Estavam todos dispostos em forma de ferradura de frente para a tapeçaria, de modo que Sirius podia olhar diretamente para a sua prima mais velha, ainda que esta não tivesse olhado para ela uma vez sequer naquela noite. Eram os olhos azuis e os cabelos castanhos muito escuros de Bellatrix que faziam com que Sirius e muitos outros a achassem a mais bonita das irmãs. Sirius não podia admitir, mas havia algo de cínico nos lábios finos da prima que mantinham seu interesse nela ao longo dos anos.
Era uma cerimônia desinteressante aquela. Estavam excluindo da família uma mulher que já estava morta há quase 50 anos. Se ela estivesse presente atacando os parentes com umas maldições imperdoáveis, talvez Sirius conseguisse manter a concentração. Pelo menos não era o único... Andrômeda e Narcissa estavam claramente conversando mentalmente e Regulus tinha olhos tão baixos que Sirius desconfiava que estivesse dormindo. Só Bellatrix olhava para o altar com uma compenetração religiosa, muito ereta, os olhos piscando freneticamente na direção da tapeçaria.

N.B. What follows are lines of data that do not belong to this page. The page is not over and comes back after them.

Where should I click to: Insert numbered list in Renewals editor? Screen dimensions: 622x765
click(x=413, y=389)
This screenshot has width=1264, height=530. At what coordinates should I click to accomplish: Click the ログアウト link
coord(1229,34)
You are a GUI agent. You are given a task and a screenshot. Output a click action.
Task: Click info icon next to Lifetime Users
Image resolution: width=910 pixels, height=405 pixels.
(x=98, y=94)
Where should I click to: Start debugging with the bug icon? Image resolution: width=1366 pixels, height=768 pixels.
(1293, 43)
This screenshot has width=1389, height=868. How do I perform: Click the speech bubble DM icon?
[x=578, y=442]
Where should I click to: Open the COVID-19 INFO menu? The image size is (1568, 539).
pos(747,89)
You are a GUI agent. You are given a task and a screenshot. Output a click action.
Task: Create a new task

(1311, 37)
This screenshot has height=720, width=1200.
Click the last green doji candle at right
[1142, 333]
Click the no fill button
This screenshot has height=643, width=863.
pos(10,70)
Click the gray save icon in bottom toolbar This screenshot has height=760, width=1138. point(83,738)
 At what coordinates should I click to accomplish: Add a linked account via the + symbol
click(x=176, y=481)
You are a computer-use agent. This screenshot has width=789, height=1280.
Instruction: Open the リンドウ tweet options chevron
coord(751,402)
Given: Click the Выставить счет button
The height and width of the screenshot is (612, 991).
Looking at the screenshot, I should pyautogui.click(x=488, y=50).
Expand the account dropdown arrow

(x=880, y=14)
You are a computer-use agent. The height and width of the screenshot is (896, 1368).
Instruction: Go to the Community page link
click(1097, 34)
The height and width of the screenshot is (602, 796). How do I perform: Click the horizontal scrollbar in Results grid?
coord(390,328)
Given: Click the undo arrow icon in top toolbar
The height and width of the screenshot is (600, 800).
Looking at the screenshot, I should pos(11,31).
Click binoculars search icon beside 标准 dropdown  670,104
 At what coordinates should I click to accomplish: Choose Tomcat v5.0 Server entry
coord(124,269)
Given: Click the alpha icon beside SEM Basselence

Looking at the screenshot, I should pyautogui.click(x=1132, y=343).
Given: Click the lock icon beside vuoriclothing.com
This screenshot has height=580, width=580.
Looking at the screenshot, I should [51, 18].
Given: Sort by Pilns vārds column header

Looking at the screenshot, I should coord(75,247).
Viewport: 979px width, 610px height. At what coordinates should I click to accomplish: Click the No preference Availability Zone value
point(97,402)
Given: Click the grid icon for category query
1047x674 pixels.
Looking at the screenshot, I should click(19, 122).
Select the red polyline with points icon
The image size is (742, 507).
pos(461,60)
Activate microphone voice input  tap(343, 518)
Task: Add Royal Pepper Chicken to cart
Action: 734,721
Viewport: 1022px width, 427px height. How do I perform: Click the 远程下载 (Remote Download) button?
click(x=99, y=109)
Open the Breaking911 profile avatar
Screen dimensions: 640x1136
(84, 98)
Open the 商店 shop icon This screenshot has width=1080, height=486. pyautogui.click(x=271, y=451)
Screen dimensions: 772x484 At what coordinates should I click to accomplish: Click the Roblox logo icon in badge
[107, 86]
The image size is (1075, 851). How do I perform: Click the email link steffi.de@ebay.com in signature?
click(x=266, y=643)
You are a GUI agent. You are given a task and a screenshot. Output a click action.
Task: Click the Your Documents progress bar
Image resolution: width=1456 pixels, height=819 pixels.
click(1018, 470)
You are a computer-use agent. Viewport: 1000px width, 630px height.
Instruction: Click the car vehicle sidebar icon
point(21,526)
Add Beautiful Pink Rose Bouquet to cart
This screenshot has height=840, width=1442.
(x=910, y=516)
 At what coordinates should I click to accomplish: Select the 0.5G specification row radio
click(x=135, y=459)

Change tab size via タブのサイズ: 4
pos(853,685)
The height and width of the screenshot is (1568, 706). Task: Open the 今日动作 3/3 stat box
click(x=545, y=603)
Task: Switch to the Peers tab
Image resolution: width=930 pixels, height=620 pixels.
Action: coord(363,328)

O discurso do tio Cygnus era longo. A honra da família. A desgraça da família. Cedrella Black estava sendo postumamente castigada por ter se casado com Septimus Weasley. A honra da família, a desgraça da família. Os traidores do sangue. Sirius estava perto de fechar os olhos e cochilar como seu irmão. A honra, a desgraça, a traição. Blá. Blá. Blá. Já estavam em pé há mais de 2 horas e tio Cygnus não dava sinais de cansaço. Toujours Pur, ele disse. Toujour Pur, todos repetiram batendo a mão no peito como soldados romanos.
Sirius gostava do seu traje de gala. Sentia bonito, importante dentro dele. Mas se sentia bem ridículo berrando Toujours Pur com Memento Moris na cabeça. Como se permanecer puro fosse algo que valesse com que valesse a pena desperdiçar a vida. Poucas coisas amedrontavam mais Sirius do que ficar puro. Tinha um desejo que só os grifinórios entendem sujar-se de vida, mergulhar nela de cabeça e sair imundo. Impuro. Completamente maculado. Toujour Pur era um lema que apenas não aceitava, como não conseguia compreender.
O homem do fundo do altar parecia compreender bem o Toujour Pur. Sirius não o conhecia, mas sabia que o altar era só para membros diretos da família. Lá estavam seus pais, seus tios e aquele homem estranho. Era jovem, mas era muito sério. Sirius não gostou dele, talvez pela sua convicção ao dizer o lema de seus parentes, talvez por ele ficar bem em suas vestes de gala ou talvez por estar lado a lado com todos que Sirius renegava.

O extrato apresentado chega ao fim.